TRY IT. Go through the records and give the number of lines that include "Given", with nothing else.

▼▼▼

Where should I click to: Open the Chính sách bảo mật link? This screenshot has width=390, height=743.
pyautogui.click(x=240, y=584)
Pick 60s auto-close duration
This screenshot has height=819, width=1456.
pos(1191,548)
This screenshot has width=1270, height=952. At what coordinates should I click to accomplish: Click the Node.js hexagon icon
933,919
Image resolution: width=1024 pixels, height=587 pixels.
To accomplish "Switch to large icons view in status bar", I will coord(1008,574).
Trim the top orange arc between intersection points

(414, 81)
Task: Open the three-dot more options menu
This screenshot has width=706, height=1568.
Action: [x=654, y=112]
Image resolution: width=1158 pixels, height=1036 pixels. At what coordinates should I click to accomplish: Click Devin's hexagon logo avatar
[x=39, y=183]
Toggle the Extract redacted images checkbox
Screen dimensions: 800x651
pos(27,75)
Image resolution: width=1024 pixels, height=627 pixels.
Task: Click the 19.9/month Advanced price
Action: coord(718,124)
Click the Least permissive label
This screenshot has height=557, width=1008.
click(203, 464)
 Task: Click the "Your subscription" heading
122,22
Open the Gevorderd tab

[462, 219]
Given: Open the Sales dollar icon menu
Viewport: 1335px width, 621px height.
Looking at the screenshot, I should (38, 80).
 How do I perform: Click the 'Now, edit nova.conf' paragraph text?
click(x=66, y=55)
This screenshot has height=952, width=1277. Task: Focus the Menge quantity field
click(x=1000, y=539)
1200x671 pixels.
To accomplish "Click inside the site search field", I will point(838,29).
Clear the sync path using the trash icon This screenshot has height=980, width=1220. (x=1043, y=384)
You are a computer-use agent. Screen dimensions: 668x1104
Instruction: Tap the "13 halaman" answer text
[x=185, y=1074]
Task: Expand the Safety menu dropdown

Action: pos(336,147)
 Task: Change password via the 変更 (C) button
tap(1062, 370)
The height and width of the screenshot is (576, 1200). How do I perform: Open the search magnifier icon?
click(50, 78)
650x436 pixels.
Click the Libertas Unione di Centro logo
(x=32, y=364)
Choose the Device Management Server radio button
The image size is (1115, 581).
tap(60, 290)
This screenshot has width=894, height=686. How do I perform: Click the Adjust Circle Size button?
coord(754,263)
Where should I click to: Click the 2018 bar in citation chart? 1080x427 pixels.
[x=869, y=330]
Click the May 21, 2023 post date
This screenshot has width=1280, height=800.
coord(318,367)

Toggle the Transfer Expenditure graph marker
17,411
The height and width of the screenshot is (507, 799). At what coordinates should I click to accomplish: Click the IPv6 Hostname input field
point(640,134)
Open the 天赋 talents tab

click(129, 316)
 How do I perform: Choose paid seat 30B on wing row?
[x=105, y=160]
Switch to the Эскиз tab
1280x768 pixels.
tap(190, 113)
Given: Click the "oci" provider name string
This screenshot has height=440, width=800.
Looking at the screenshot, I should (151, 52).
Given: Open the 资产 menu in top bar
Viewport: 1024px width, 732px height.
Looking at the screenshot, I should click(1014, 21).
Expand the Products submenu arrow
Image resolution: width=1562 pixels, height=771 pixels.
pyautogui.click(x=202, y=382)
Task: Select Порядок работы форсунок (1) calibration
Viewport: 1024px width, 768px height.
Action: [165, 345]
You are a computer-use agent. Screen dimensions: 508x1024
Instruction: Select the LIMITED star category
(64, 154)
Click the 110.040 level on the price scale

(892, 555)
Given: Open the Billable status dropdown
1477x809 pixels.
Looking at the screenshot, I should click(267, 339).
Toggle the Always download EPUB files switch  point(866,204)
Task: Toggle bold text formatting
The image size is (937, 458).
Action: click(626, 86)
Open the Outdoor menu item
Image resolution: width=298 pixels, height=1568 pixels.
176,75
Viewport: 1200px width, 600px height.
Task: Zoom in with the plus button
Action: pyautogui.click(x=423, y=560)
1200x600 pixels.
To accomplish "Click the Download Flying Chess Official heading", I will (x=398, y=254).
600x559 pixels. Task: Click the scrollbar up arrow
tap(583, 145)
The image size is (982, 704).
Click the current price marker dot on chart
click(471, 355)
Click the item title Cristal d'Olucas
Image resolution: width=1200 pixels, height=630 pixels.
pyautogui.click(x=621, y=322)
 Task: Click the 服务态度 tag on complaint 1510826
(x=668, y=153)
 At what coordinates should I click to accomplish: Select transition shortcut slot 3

▲▲▲

RESULT OF THIS EXERCISE. 4